The following chapters concentrate on the western, central, and eastern parts of North Carolina, respectively. These chapters trace native cultural history from the end of the Archaic period through the first several centuries of encounter and interaction between native groups and European colonists. A chapter about the southern Appalachians in western North Carolina traces the formation of carefully planned towns and villages of farming communities and the history of public architecture in the region, from earth lodges to earthen mounds to wooden council houses. A chapter about the Piedmont region of central North Carolina describes changes in the placement of settlements across the landscape due to farming practices and perhaps competition for choice farmland, and it describes the spatial layout of palisaded villages with houses and graves arranged around communal spaces. A chapter about the coast and coastal plain in eastern North Carolina concentrates on pottery traditions and the composition of shell heaps found at some sites, which preserve clues about architecture, mortuary practices, and foodways of coastal groups. Each of these chapters describes major archaeological sites and offers many written references for interested readers and specialists to pursue further if they would like.

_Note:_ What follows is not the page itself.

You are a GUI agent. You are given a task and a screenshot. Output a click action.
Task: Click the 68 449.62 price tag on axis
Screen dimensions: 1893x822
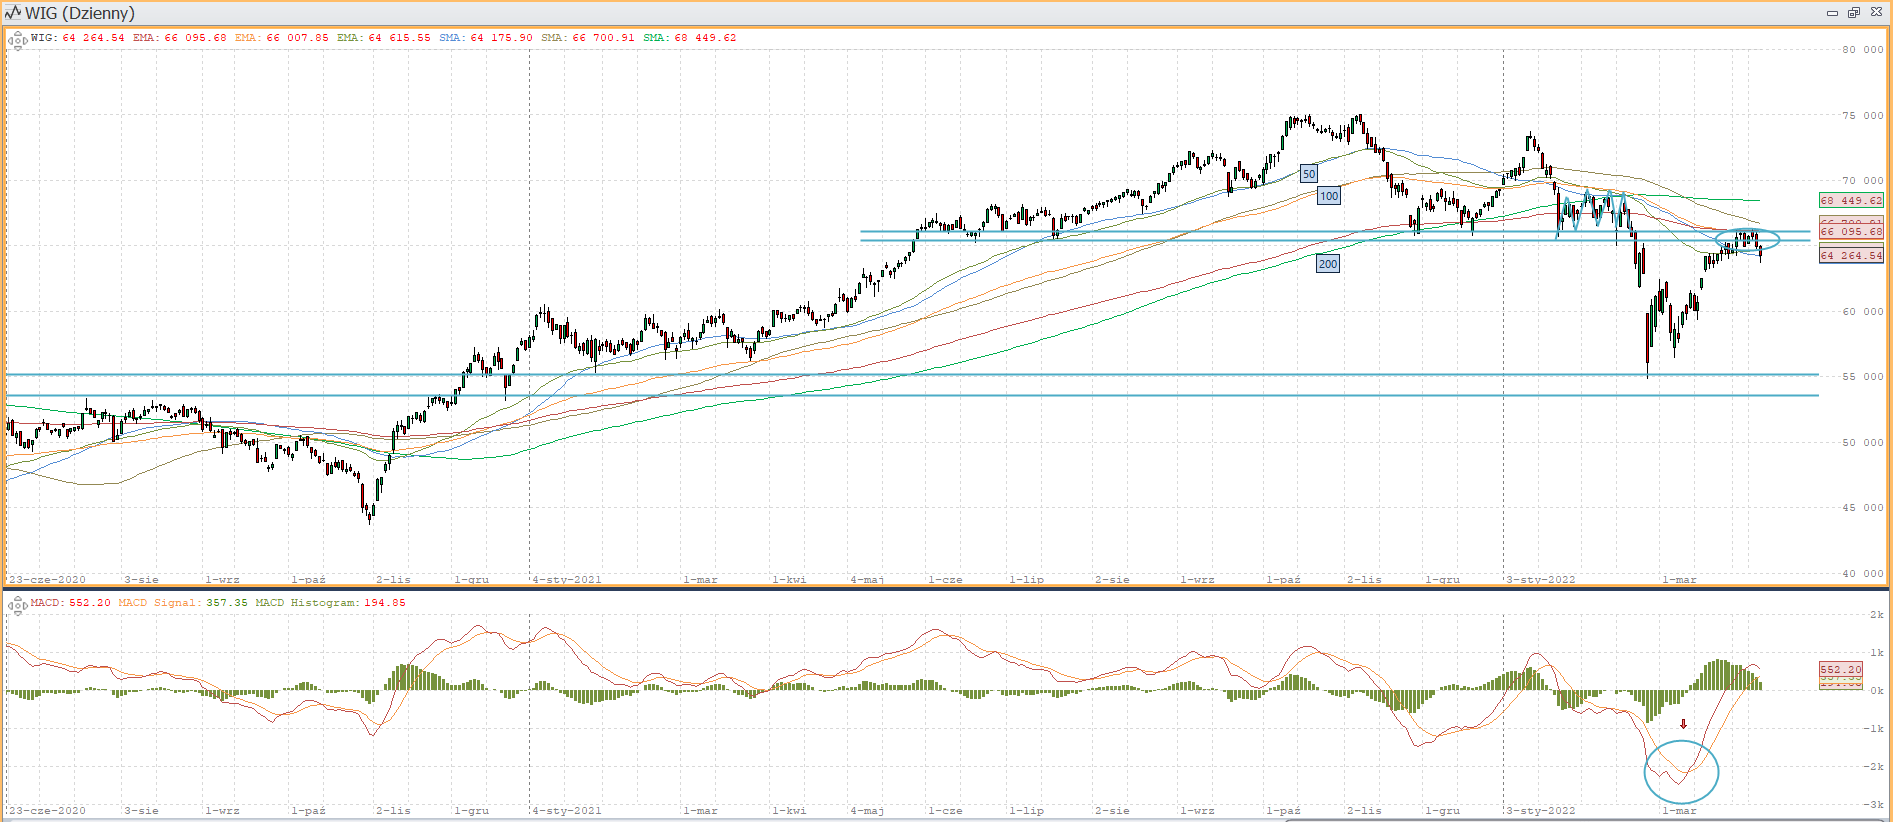[x=1850, y=200]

The last chapter of the book outlines major trends in cultural persistence and change in native North Carolina during early interactions between Europeans and native peoples. Spanish explorers traveled through western North Carolina in the 1500s, several years before the English began their attempts to build colonies along the Middle Atlantic coast. English colonists were actively trading with native groups in central North Carolina in the 1600s, and this web of exchange and interaction spread to southern Appalachia and the Cherokee by the end of that century. Native groups of the Piedmont were ravaged by disease and cultural devastation due to the slave and deerskin trades in the 1600s, and they had become bound together as multiethnic communities much affected by the European presence at the dawn of the 1700s. European colonists along the coast battled the embittered Tuscarora in the early 1700s, and colonial militias conducted several raiding expeditions against the Cherokee in the middle and late 1700s. The history of these tumultuous years is best understood with an appreciation for the rich diversity and ancient history of native peoples in North Carolina before the arrival of different kinds of European colonists.
Written descriptions by early European American colonists of native North Carolinians are certainly valuable evidence about the history and culture of these native communities. TIME BEFORE HISTORY is unique for its comprehensive treatment of what archaeologists know about their history and culture for the ten thousand years before anything was written about them. The authors wrote the book to make such a summary available, and to offer their own interpretations of current archaeological evidence. They encourage further study and welcome perspectives other than their own interpretations, some of which chart new paths for archaeological study in different parts of the state.
The title is meant to underscore the richness of cultural traditions in what is now known as North Carolina long before anything was actually written about its many different native peoples. This very readable book is eminently accessible to any reader interested in native North Carolinians, and it will serve as a touchstone for further archaeological study in this part of North America for years to come.